GOAL A :: Reproduce the records verbatim, from the line containing "Where should I click to: Open" through the final line of the records.
GOAL B :: Continue the article on winter weather and business gas prices from its last sentence.

Extreme weather conditions are creating a number of winter energy challenges for businesses, affecting how much they might need to procure. Phil Ivers, head of customer optimisation, Gazprom Energy, explains more

When Storm Emma met the ‘beast from the East’ widespread freezing temperatures and extreme weather conditions gripped the nation and caused a panic energy buying spree. On Thursday 1st March National Grid warned that the UK might run out of gas via a ‘gas deficit warning’ as the market attempted to meet public demand, resulting in prices for within day delivery rising nearly 400% to their highest in 20 years. It showed the high level of impact that this kind of unseasonal and volatile weather event can have on businesses’ gas purchasing – a lesson on the importance of being prepared for every eventuality. 

In these circumstances, the businesses that are likely to be the most affected by weather induced sudden price rises are those on flexible purchasing contracts that haven’t hedged their gas usage in advance. It’s important for energy buyers to understand that any gas being consumed that has not been hedged in advance will be subject to these sudden price hikes when the weather leads to demand outstripping supply.

Price spike 

On 1st March, the media reported that industrial businesses and large gas users might experience interruptions and losses in supply in order to balance the energy market and meet consumer demand. While this may be unavoidable it’s something major energy users should forecast for as a potential seasonal risk. As it turned out, on this occasion a gas deficit emergency was not actually declared, but large industrial gas users were still challenged with high prices at short notice. This is a good reminder of how being more agile as a business could help to reduce gas consumption and therefore costs when prices rise. 

We have already seen the impact of these price spikes on domestic customers with British Gas announcing a 5.5% increase in prices, shortly followed by EDF announcing a 1.2% rise. However we may not have seen the end of price increases to customers. Independent suppliers that did not, or could not, purchase their gas requirements before 1st March will undoubtedly feel the pinch and will need to make some big decisions over the summer.

MATERIAL FOR THIS TASK ::
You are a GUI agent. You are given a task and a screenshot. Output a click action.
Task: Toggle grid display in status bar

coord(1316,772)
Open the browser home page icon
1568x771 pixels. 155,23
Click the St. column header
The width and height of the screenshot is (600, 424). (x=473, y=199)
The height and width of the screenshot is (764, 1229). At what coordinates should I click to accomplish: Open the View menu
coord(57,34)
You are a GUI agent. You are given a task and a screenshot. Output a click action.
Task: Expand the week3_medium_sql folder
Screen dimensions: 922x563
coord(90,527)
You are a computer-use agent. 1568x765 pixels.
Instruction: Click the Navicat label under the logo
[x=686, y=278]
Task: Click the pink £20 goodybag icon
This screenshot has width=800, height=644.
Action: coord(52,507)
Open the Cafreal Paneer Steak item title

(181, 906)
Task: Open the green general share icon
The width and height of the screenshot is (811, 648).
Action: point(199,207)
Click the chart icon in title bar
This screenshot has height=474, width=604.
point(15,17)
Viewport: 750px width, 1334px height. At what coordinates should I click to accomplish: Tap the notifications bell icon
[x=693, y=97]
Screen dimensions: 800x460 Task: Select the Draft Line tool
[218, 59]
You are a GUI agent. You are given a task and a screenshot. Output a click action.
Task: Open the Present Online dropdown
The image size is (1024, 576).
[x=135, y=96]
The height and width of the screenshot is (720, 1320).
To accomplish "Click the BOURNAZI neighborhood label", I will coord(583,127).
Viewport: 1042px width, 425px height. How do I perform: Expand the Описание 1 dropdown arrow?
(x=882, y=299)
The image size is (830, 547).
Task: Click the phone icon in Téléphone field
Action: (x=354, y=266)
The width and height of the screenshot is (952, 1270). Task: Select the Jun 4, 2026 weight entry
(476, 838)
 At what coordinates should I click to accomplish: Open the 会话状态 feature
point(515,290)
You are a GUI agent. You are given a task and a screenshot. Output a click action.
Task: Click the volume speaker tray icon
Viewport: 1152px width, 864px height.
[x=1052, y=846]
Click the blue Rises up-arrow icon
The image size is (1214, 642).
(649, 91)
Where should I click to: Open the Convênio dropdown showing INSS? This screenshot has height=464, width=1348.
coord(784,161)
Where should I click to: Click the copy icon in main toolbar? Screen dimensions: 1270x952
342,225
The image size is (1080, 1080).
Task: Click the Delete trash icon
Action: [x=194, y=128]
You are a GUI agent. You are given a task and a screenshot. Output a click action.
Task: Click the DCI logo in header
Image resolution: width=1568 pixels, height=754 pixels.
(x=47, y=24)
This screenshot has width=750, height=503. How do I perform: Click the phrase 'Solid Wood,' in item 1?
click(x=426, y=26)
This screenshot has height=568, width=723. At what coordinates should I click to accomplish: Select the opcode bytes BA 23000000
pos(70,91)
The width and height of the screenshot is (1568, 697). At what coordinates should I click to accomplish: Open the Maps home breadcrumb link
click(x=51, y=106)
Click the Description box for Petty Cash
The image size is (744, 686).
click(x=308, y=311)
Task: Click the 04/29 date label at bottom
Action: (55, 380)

TASK RESPONSE A ::
Where should I click to: Open the Convênio dropdown showing INSS? This screenshot has height=464, width=1348.
coord(784,161)
Where should I click to: Click the copy icon in main toolbar? Screen dimensions: 1270x952
342,225
The image size is (1080, 1080).
Task: Click the Delete trash icon
Action: [x=194, y=128]
You are a GUI agent. You are given a task and a screenshot. Output a click action.
Task: Click the DCI logo in header
Image resolution: width=1568 pixels, height=754 pixels.
(x=47, y=24)
This screenshot has width=750, height=503. How do I perform: Click the phrase 'Solid Wood,' in item 1?
click(x=426, y=26)
This screenshot has height=568, width=723. At what coordinates should I click to accomplish: Select the opcode bytes BA 23000000
pos(70,91)
The width and height of the screenshot is (1568, 697). At what coordinates should I click to accomplish: Open the Maps home breadcrumb link
click(x=51, y=106)
Click the Description box for Petty Cash
The image size is (744, 686).
click(x=308, y=311)
Task: Click the 04/29 date label at bottom
Action: (55, 380)

TASK RESPONSE B ::
Forces of nature such as those experienced by the UK earlier this year turned out to be the first big energy security challenge since the closure of Rough, the UK’s largest gas storage facility, last year. This previously provided an essential back up in times like these. Reports stated that the UK needed to import 1.75 billion cubic metres (bcm) of additional gas for the winter, sourced mostly from mainland Europe and Qatar. This increased reliance on gas from outside the UK could lead to a price premium especially during periods of high demand. This also has the potential to exacerbate future gas supply issues during times of demand increase, impacting both price and availability for some businesses. 

This highlights the importance of either flexible forward energy buying or the positives of choosing a fixed contract to protect against risk. The past few months in particular have seen some seasonal events that have clearly had an impact. Understanding what’s behind changing energy prices could be a useful measure in planning for future costs and needs, knowing how your energy contract could be affected by the weather could potentially save your business a large some of money.